● Aim of the task: Reproduce the opening lines of the records exactly, please, stopping after the line that contains "The width and".

══ Supplied records

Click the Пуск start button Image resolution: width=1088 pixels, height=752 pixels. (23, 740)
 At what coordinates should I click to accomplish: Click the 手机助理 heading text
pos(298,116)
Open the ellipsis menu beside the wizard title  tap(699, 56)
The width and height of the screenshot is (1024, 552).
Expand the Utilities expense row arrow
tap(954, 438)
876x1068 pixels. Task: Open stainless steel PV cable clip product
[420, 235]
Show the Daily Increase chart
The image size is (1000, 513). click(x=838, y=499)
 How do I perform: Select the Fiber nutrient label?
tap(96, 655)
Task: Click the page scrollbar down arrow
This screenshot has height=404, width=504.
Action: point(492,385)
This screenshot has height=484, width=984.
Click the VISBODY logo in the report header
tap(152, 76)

════

● Expected answer:
Click the Пуск start button Image resolution: width=1088 pixels, height=752 pixels. (23, 740)
 At what coordinates should I click to accomplish: Click the 手机助理 heading text
pos(298,116)
Open the ellipsis menu beside the wizard title  tap(699, 56)
The width and height of the screenshot is (1024, 552).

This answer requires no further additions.